Aim: This study aims to compare clinical decision-making patterns among endocrinologists and AI chatbots responses.
Methods: A web-based survey was distributed to the members of the Hellenic Endocrine Society (HES), presenting 12 clinical scenarios addressing management strategies for solitary thyroid nodules and PTC across various risk profiles (EU-TIRADS 4 and 5 nodules and very-low, low, and low-to-intermediate risk PTCs). Participants selected one of four management strategies for each scenario. ChatGPT, Copilot and Gemini answered the 12 scenarios at two time points: April 2024 (T1 survey end) and January 2025 (T2). AI chatbots responses were compared with the recent American and European Thyroid Association guideline recommendations, as well as with endocrinologists responses.

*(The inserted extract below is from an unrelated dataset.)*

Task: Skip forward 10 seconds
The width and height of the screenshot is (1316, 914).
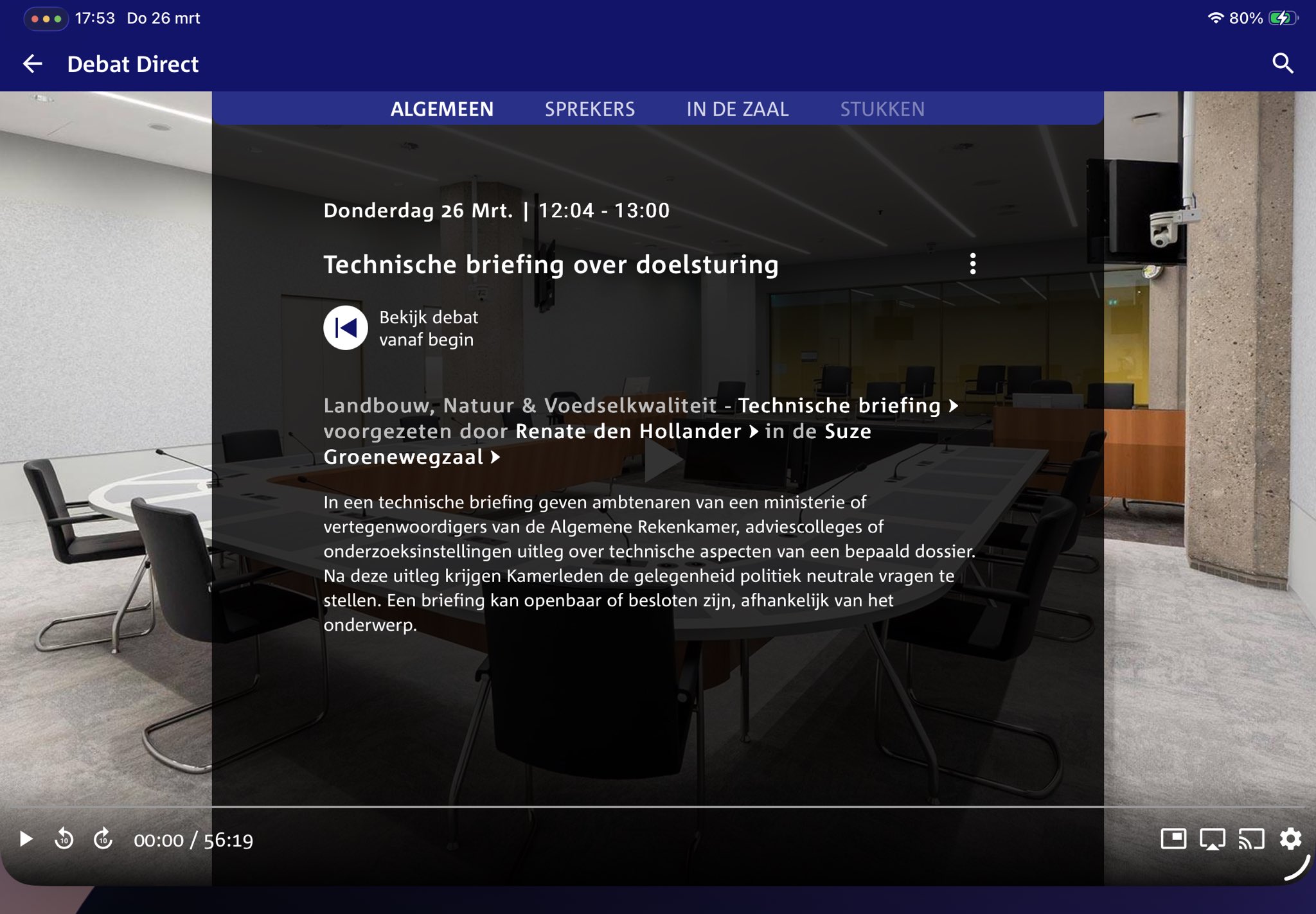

Results: A total of 201 endocrinologists (25% of HES members) participated in the survey. Between T1 and T2, ChatGPT, Copilot and Gemini altered their responses for 8/12, 6/12 and 7/12 scenarios, respectively. At T1, ChatGPT and Copilot aligned with 33% and 58% of guideline recommendations, increasing to 66% for both at T2. Conversely, Geminis alignment remained at 17% at both time points. Agreement between the AI chatbots responses and the predominant choices among endocrinologists was as follows: at T1, ChatGPT matched the endocrinologists prevailing choice in 2 (17%), Copilot in 1 (8%) and Gemini in 3 out of 12 scenarios (25%). By T2, agreement rates improved to 5/12 (42%) for ChatGPT, 4/12 (33%) for Copilot, and 6/12 (50%) for Gemini. Finally, the mean percentage of survey respondents whose answers corresponded to answers provided by AI chatbots was calculated. At T1, ChatGPT had a 24% agreement rate, Copilot 24% and Gemini 37% (noted 1 and 2 questions were excluded for Copilot and Gemini as the chatbots could not provide any recommendation). At T2, these rates increased to 34%, 30% and 43% for ChatGPT, Copilot and Gemini, respectively.
Conclusion: This study highlights the evolving role of AI chatbots in clinical decision-making for thyroid nodules and PTC. Over time, the alignment of AI responses with clinical guidelines and endocrinologists choices improved, suggesting their potential utility in supporting clinical decisions. Further research is needed to optimize AI integration into clinical practice and ensure consistency with evolving medical guidelines.